** Start of Text section **

Thanks @Robert Crovella for the answer. The above answer was very useful to me. I have updated the code from using charcter array to using integer array of structures for reference. In the kernel, values are updated and returned back to host.

  #include <stdio.h>
  #include <stdlib.h>

  struct Test {
  int *array;
  };

  __global__ void kernel(Test *dev_test) {
  //    for(int i=0; i < 4; i++)
  //      for(int j=0; j < 5; j++) {
  //        printf("Kernel[X][i]: %d \n", dev_test[i].array[j]);
  //    }
  int i =threadIdx.x + blockIdx.x*blockDim.x;
  int j = threadIdx.y + blockIdx.y*blockDim.y;

  if(i<4 && j<5)
      dev_test[i].array[j] *= 2; 
  }

  int main(void) {

  int n = 4, size = 5;
  Test *dev_test, *test;

  test = (Test*)malloc(sizeof(Test)*n);
  for(int i = 0; i < n; i++)
      test[i].array = (int*)malloc(size * sizeof(int));

  for(int i=0;i<n;i++)
      for(int j=0; j<size; j++)
          test[i].array[j] = i*n+j;

  cudaMalloc((void**)&dev_test, n * sizeof(Test));
  cudaMemcpy(dev_test, test, n * sizeof(Test), cudaMemcpyHostToDevice);

  // Step 3:
  int *temp_data[n];
  // Step 4:
  for (int i=0; i < n; i++)

** End of Text section **
** Start of Data excerpts **

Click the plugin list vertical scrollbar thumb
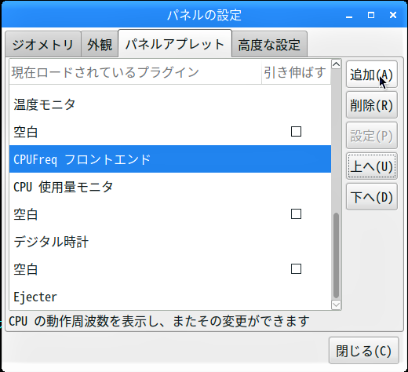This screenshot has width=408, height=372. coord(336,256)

** End of Data excerpts **
** Start of Data excerpts **

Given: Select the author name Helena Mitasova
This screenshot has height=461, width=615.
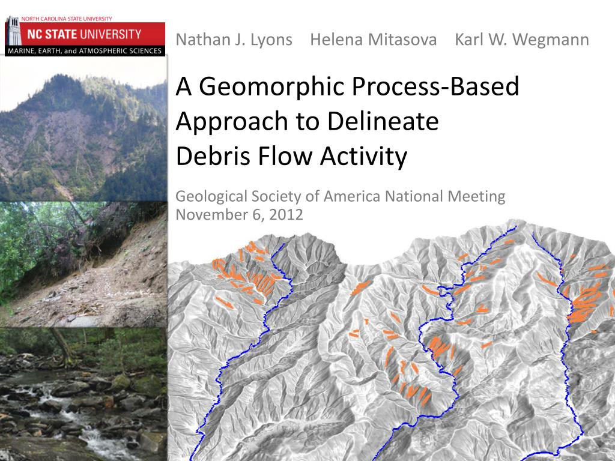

** End of Data excerpts **

Written task: Please extend the CUDA example on copying an array of structures to the device, picking up right after its final for (int i=0; i < n; i++).

Answer below:
      cudaMalloc(&(temp_data[i]), size*sizeof(int));
  // Step 5:
  for (int i=0; i < n; i++)
      cudaMemcpy(&(dev_test[i].array), &(temp_data[i]), sizeof(int *), cudaMemcpyHostToDevice);
  // now copy the embedded data:
  for (int i=0; i < n; i++)
      cudaMemcpy(temp_data[i], test[i].array, size*sizeof(int), cudaMemcpyHostToDevice);

  dim3 threads(4,5);
  kernel<<<1, threads>>>(dev_test);
  cudaDeviceSynchronize();

  for(int i=0;i<n;i++)
      cudaMemcpy(test[i].array, temp_data[i], size*sizeof(int), cudaMemcpyDeviceToHost);

  for(int i=0;i <n;i++){
      for(int j=0;j<size;j++)
          printf("%d ",test[i].array[j]);
  printf("\n");
  }
  //  memory free
  return 0;
  }
Manpower answered 28/3, 2023 at 13:24 Comment(0)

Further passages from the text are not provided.